Many will take the day off to pay tribute to a man who set the stage for genocide and the slave trade here in the United States. But there's a serious push to shed new light on Mr. Columbus. The Reconsider Columbus Day Project is the leading public awareness campaign that is urging people to reconsider the national holiday that recognizes the explorer who "discovered" the Americas.
The Reconsider Columbus Day Project recently released a viral video consisting people of color uncovering the "ugly truth that's been ignored for way too long" about the holiday. "Columbus committed heinous crimes against the indigenous people of the Caribbean, millions of natives throughout the Americas, and Columbus set the stage for the slave trade in the New World," the video says. In the end, it's a call to educate the public and acknowledge the ways in which Columbus's painful legacy is still relevant.
The project is instead pushing for a national recognition of Indigenous Peoples Day, in honor of the millions decimated after Columbus's arrival.
Columbus wasn't motivated by a desire to explore and learn; he was motivated by greed and by the money to be made in the slave trade. His slavery begot more slavery because of the desire for sugar and led to the atrocities of the Middle Passage (taking Africans from their homes forcibly as part of the Atlantic Slave Trade).
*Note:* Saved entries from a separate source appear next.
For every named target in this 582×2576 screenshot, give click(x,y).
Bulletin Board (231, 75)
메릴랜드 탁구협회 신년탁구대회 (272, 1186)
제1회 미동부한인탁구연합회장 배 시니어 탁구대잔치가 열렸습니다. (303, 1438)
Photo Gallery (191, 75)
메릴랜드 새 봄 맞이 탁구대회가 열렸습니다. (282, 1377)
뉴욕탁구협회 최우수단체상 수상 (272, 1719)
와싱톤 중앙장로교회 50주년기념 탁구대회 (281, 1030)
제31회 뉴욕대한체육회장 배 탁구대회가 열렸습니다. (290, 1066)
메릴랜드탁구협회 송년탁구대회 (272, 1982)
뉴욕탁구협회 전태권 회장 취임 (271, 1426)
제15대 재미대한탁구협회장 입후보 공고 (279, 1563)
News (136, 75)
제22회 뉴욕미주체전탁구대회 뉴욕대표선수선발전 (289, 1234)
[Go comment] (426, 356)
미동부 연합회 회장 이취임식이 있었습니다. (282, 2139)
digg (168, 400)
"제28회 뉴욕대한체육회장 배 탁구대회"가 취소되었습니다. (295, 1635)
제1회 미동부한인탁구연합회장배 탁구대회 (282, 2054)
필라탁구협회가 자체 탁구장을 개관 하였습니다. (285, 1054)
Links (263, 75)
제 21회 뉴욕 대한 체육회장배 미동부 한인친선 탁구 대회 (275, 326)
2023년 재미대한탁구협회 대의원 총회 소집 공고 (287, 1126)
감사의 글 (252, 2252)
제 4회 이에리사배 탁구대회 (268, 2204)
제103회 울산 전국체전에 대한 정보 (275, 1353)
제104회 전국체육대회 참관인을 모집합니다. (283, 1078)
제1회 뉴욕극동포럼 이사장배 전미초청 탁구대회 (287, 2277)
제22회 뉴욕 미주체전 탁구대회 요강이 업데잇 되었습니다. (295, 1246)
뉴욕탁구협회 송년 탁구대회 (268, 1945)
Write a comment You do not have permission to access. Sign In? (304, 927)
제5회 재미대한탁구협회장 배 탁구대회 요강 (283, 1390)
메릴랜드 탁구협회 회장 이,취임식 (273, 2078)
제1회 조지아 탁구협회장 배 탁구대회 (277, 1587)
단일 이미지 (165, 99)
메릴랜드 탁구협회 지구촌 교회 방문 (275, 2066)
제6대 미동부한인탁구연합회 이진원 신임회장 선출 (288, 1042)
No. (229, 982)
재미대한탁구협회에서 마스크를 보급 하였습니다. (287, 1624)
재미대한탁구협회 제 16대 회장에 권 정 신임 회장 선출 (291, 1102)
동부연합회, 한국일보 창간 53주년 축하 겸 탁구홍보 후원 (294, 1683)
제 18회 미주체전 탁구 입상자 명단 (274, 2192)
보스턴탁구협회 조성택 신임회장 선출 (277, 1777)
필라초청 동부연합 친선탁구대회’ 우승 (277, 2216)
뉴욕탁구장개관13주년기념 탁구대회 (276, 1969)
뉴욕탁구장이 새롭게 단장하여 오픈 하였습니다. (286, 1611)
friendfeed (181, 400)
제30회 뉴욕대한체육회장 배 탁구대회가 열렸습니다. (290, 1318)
But who really celebrates Columbus Day? Kids sure do. Remember when we got to create those little hats and read books glorifying the man who discovered the Americas? Many get school and work off, but does anyone actually participate in Columbus Day festivities? I know I sure don't.
It's easy to ignore this. It was a long time ago and who doesn't like the day off? The fact of the matter is the day is only respected and supported because it offers a day of rest and many simply don't know the truth. Columbus wasn't even the first person to discover America. Native Americans and even the Vikings were here before Columbus. "Columbus's claim to fame isn't that he got there first," explains historian Martin Dugard, "it's that he stayed."
Columbus Day became a federal holiday in 1971 and he has always been lauded as the discoverer of the New World. And yet, he wasn't. This isn't a liberal, politically correct agenda, just a basic human understanding of what we should not be condoning.
You can watch the video at www.reconsidercolumbusday.org. The project is also asking viewers to sign a petition asking Congress for a national holiday for Native Americans.